Two former Rwandan mayors went on trial Tuesday in the Assize Court of Paris on charges of war crimes and crimes against humanity committed during the 1994 Rwandan genocide.
The two men, Tito Barahira and Octavien Ngenzi, are accused of “supervising and participating in the attack on Tutsis,” even going as far as killing wounded
survivors in a clinic. Because over two decades have passed some have
expressed concern over the difficulty of reconstructing facts and
evidence. If convicted they face life imprisonment.

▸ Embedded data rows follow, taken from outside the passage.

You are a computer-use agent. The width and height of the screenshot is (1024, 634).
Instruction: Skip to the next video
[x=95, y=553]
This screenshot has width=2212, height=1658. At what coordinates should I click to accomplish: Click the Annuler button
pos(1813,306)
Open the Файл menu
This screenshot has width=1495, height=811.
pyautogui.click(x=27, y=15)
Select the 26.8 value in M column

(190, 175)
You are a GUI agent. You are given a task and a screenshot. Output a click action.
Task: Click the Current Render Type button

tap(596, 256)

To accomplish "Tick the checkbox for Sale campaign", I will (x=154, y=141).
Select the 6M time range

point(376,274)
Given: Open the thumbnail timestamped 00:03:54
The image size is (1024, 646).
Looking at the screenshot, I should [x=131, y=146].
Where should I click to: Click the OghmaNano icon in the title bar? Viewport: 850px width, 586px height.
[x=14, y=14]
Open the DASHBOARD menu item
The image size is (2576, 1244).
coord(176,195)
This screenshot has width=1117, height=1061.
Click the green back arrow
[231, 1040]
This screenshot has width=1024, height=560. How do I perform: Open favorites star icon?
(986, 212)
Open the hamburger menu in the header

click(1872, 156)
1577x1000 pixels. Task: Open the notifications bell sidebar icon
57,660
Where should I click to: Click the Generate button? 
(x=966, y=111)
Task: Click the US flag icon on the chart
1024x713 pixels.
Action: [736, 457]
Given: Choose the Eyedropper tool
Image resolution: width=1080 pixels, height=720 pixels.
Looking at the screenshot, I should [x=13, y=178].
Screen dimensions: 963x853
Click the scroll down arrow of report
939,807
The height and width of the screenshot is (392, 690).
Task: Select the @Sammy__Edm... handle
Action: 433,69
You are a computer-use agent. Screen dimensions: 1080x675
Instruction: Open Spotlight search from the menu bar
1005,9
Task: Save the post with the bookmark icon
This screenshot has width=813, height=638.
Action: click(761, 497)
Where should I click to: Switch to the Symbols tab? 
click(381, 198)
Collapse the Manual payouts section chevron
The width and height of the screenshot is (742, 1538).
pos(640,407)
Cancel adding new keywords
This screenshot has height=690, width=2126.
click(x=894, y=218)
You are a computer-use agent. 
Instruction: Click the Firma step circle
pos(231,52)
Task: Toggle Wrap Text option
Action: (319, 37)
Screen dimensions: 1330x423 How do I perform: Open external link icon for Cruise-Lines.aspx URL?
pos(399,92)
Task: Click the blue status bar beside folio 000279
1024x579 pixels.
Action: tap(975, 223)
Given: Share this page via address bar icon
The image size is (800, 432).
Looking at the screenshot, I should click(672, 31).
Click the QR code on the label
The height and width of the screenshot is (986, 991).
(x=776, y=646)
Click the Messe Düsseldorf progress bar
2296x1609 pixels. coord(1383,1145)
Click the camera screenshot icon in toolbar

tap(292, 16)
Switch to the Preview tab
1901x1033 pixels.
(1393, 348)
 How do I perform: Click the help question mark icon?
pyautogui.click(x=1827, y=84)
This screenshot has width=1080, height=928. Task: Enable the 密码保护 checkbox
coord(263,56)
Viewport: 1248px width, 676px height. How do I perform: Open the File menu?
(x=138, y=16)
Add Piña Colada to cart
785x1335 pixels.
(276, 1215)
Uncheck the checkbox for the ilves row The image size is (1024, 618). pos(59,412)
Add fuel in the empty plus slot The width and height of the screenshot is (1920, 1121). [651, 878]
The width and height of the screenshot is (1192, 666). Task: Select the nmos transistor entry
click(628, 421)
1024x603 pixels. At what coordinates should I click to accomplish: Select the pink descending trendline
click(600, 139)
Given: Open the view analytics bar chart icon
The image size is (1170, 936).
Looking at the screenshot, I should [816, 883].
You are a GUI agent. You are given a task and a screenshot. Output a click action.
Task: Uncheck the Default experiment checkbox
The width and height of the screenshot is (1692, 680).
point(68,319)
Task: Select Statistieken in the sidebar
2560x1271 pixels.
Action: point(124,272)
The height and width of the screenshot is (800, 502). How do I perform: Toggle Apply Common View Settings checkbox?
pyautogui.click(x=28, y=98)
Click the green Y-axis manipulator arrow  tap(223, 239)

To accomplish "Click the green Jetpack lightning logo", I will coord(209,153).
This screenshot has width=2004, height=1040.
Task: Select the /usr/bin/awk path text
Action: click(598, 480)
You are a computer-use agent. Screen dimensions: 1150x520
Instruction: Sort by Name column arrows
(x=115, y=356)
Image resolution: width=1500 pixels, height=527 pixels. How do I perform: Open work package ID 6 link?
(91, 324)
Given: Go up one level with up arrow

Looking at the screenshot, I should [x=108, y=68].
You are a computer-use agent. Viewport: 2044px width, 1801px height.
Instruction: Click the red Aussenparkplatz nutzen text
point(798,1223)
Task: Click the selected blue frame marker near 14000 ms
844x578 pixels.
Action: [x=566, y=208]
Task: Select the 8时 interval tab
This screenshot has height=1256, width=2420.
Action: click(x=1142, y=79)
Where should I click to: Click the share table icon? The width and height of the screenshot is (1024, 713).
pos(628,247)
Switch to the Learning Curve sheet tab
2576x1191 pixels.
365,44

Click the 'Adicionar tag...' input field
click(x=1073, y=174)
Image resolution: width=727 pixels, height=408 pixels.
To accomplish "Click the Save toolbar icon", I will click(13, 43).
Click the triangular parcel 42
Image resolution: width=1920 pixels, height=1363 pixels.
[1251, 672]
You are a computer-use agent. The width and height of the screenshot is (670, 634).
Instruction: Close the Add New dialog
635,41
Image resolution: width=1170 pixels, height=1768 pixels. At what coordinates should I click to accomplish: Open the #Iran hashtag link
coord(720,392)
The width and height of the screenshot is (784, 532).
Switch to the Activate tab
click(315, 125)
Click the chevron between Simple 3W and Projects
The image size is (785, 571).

In January the International Criminal Tribunal for Rwanda (ICTR)
formally closed after issuing 45
judgments. In September a court in Toulouse, France, refused extradition
requests for Joseph Habyarimana, a Rwandan man, facing charges of genocide and crimes against humanity. In January of last year two Rwandan police officers were sentenced to 20 years in jail for the murder of a Transparency International anti-corruption activist.
In July 2014, the ICTR unanimouslyaffirmed a 30-year jail sentence for former army chief Augustin Bizimungu for the role he played in the genocide. In December 2012 the
ICTR convicted former Rwandan minister Augustin Ngirabatware, sentencing him to 35 years in prison on charges of genocide, incitement to commit genocide and rape as a crime against humanity.
Paris created a special court to go after suspected Rwandan killers who fled to France, it is expected to lay bare the strained relations between the two countries. Rwanda’s President Paul Kagame has consistently accused France of complicity in the genocide, which saw at least 800,000 people die in an 100-day slaughter.